Wherever the string "Close" shows up in the records below, return that line.
:: Supplied records ::
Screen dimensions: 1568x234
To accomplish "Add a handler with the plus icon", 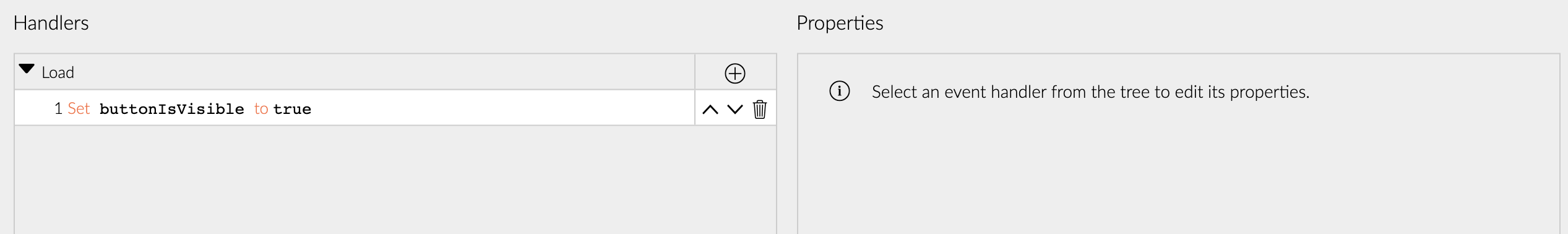I will point(734,73).
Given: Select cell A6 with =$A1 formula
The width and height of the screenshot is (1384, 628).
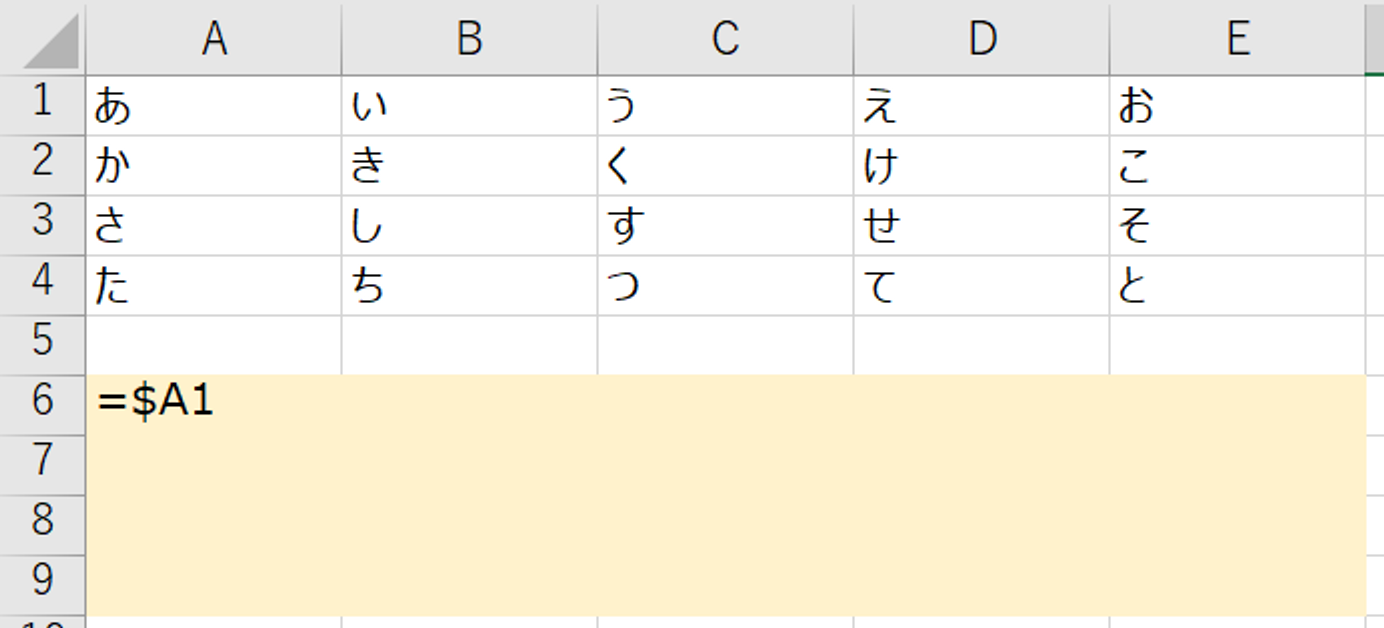Looking at the screenshot, I should (213, 405).
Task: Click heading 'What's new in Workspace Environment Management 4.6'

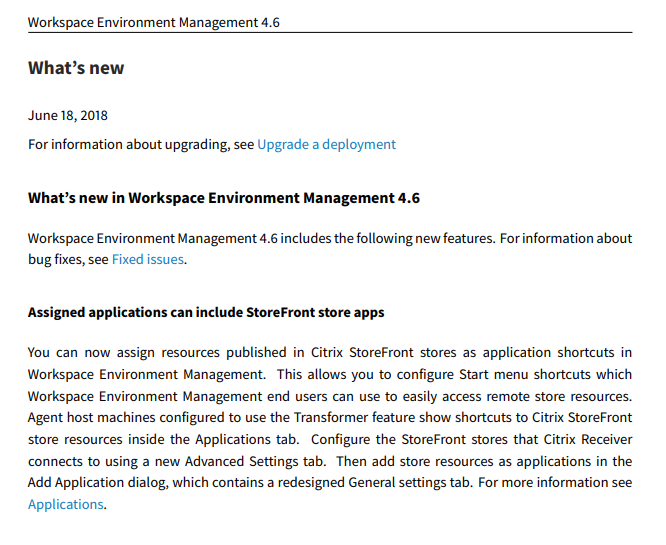Action: pyautogui.click(x=223, y=198)
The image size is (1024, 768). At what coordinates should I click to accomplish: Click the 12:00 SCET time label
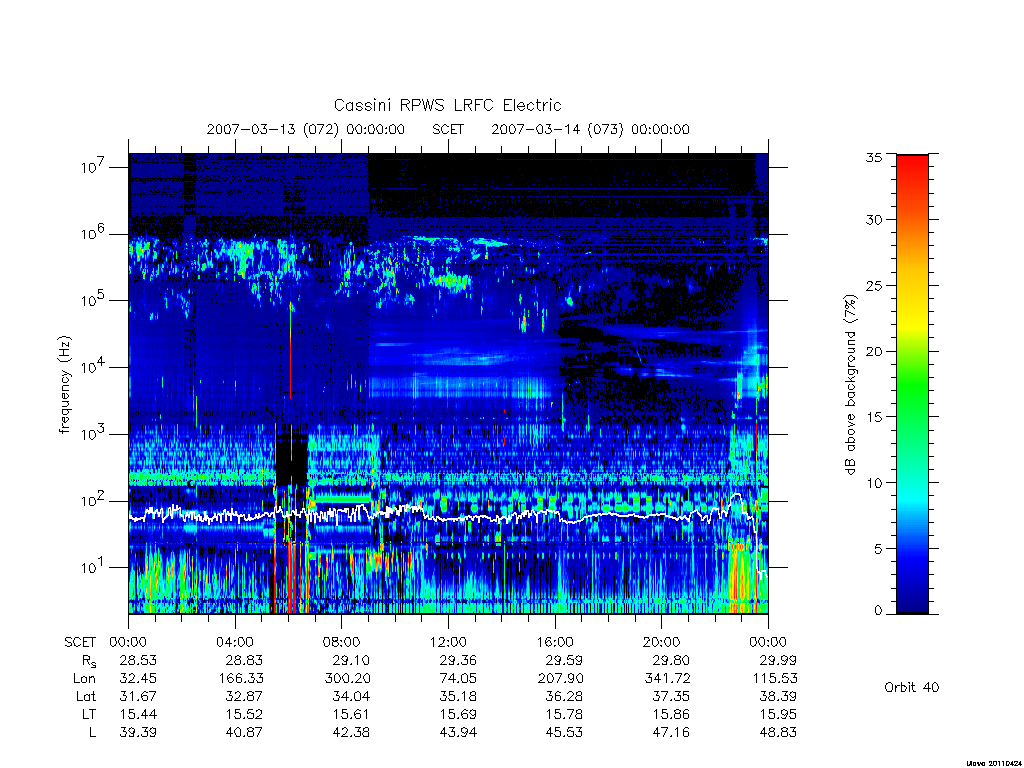coord(448,642)
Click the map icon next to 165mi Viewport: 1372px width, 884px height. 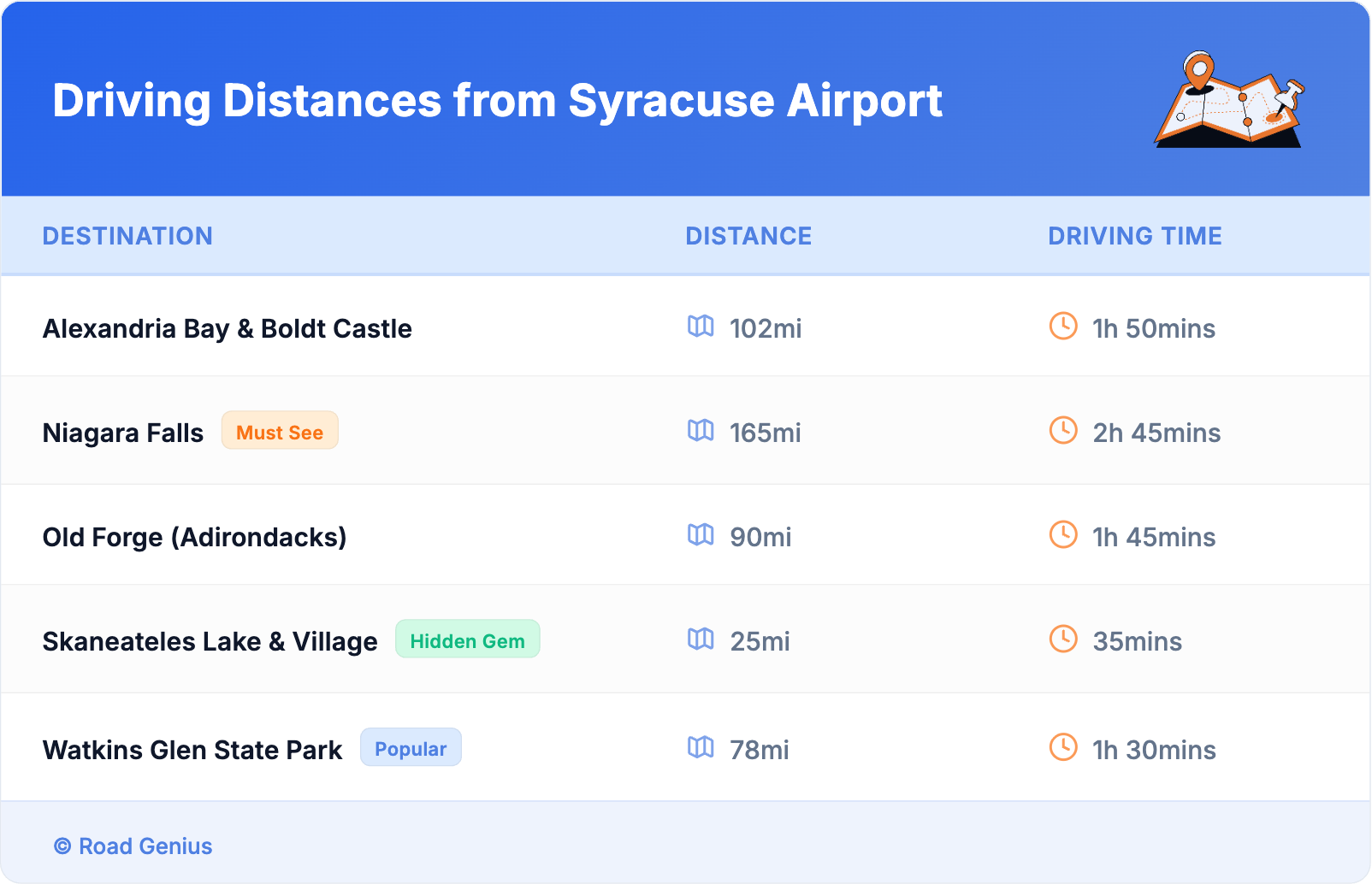point(701,431)
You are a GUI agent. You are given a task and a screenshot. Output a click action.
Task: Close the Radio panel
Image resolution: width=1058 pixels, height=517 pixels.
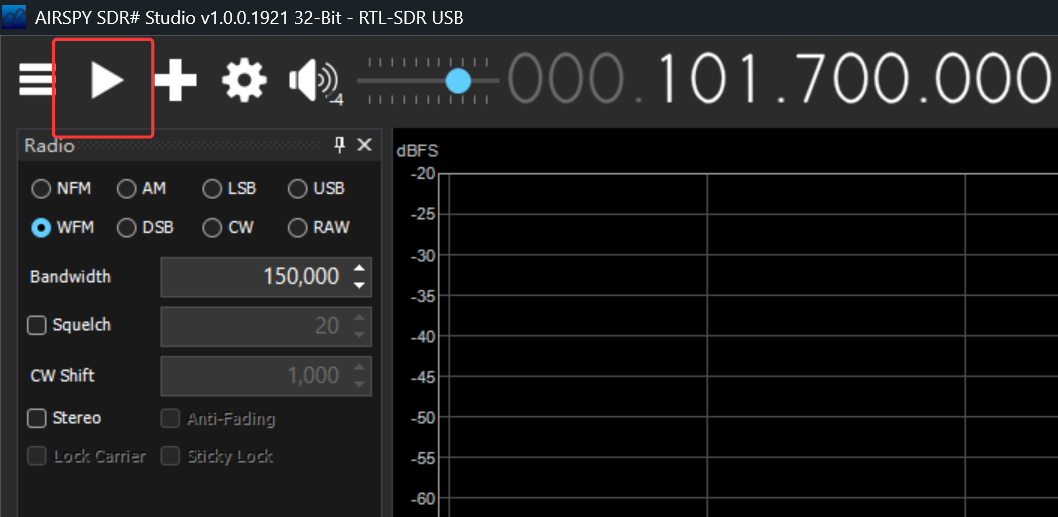point(364,145)
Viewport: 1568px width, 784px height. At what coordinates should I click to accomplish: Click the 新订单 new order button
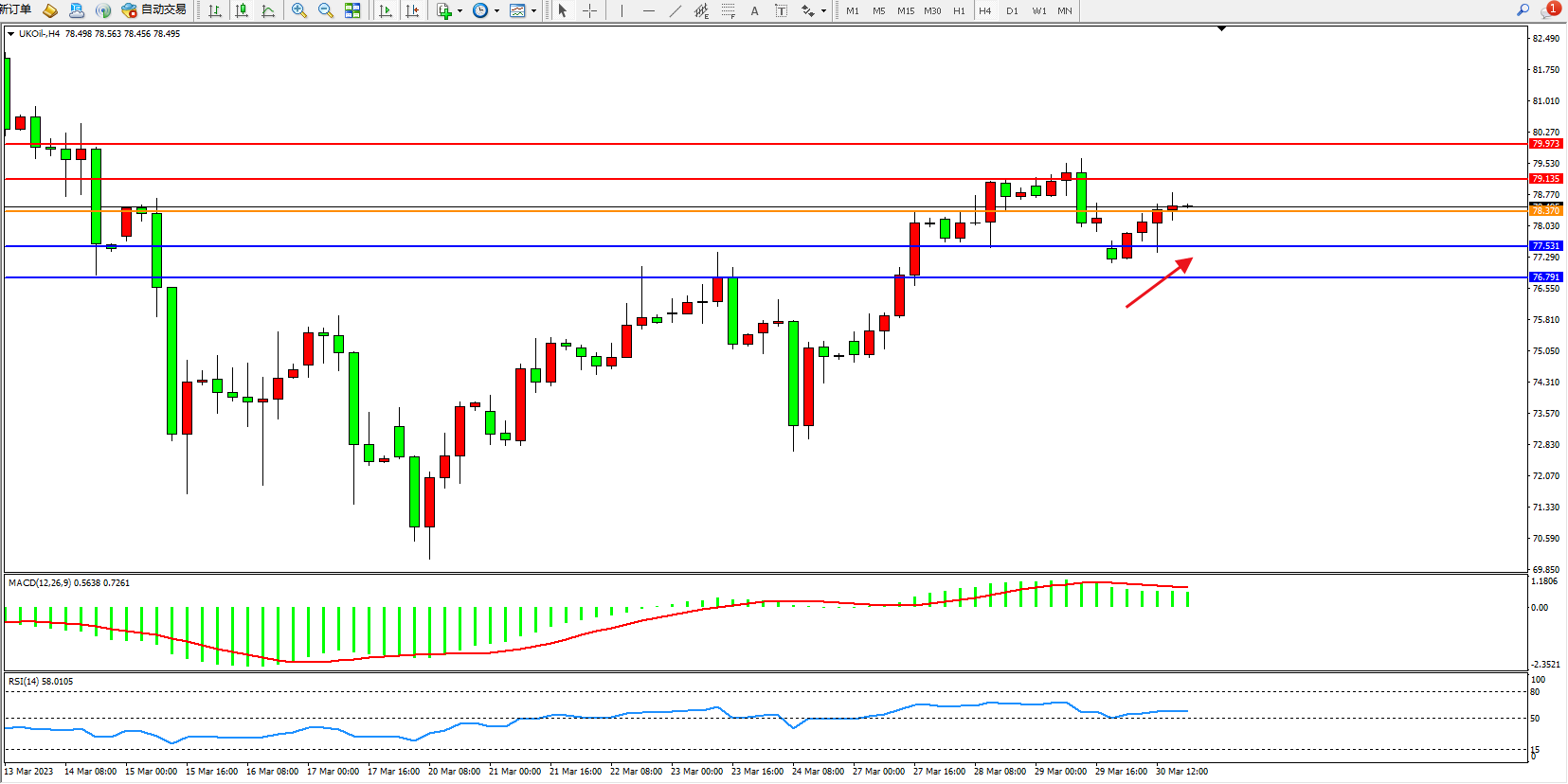(15, 9)
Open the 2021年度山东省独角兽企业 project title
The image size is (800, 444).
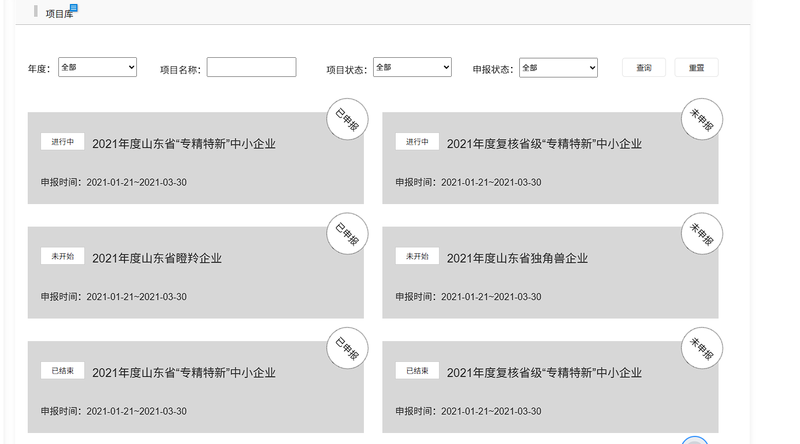tap(517, 258)
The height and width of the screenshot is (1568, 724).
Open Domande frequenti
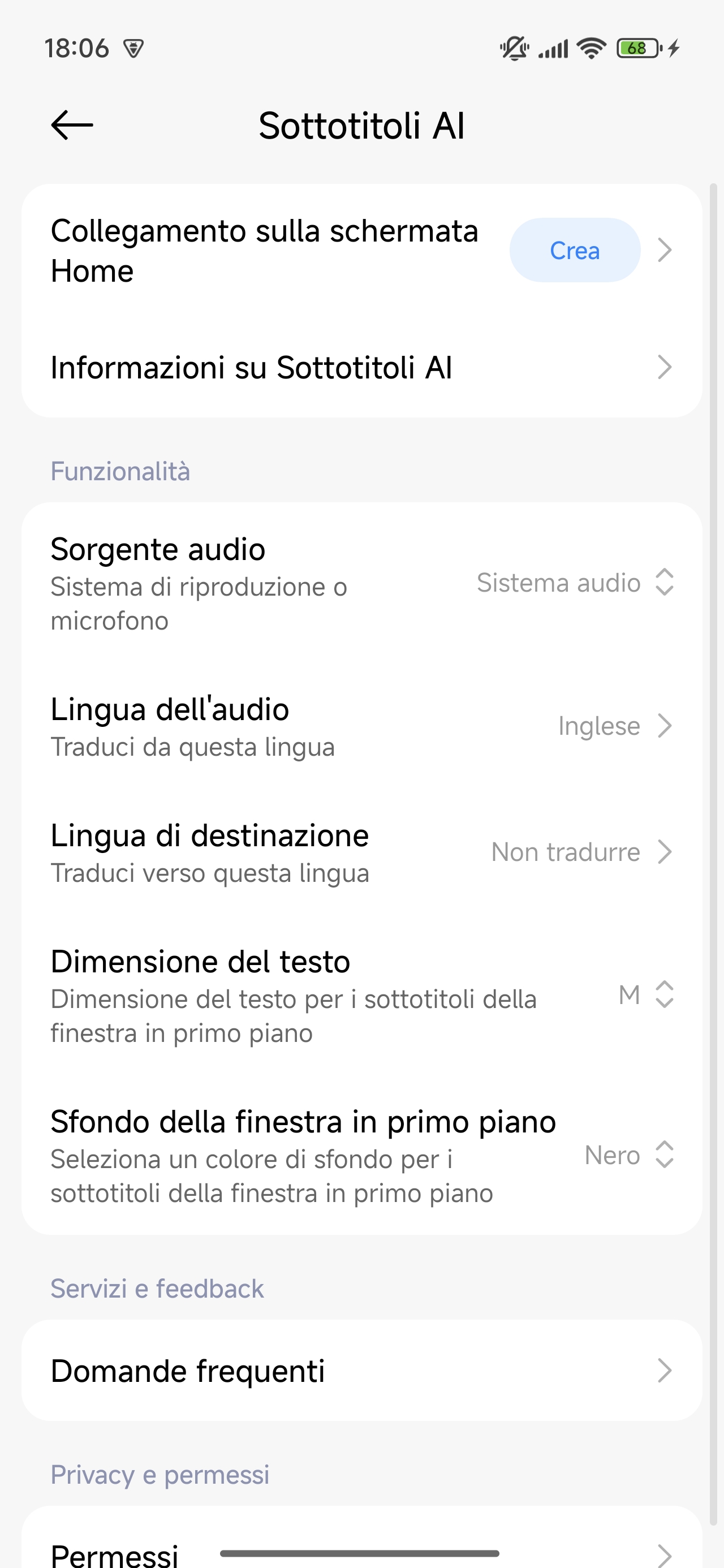click(188, 1371)
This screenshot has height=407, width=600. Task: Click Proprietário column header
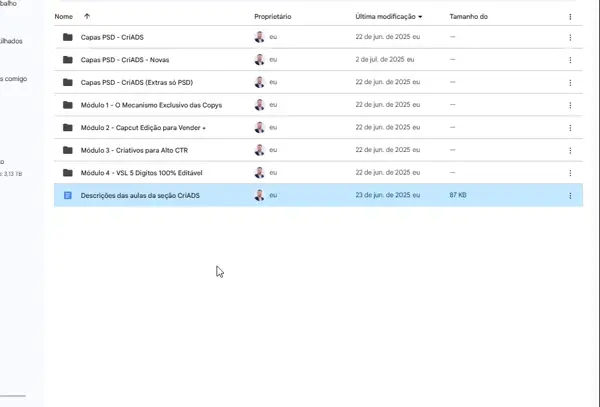pos(273,17)
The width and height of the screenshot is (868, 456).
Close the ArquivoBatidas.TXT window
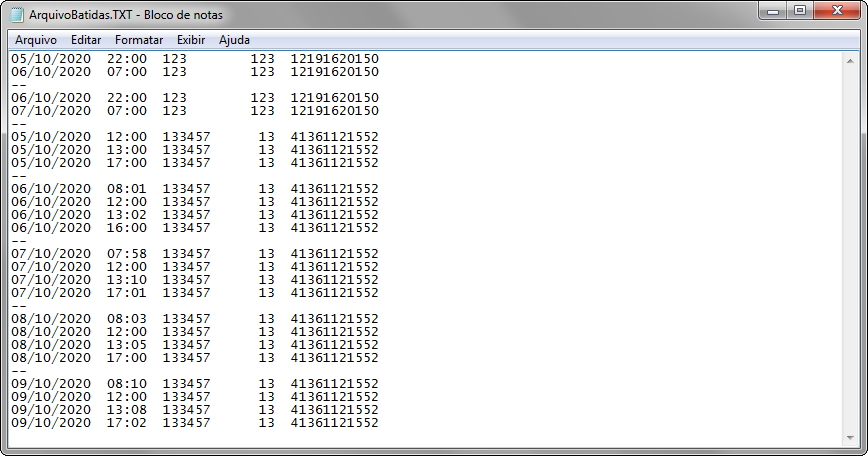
:::
> [Solution to this problem]
Task: Close the Radio panel
Close the ArquivoBatidas.TXT window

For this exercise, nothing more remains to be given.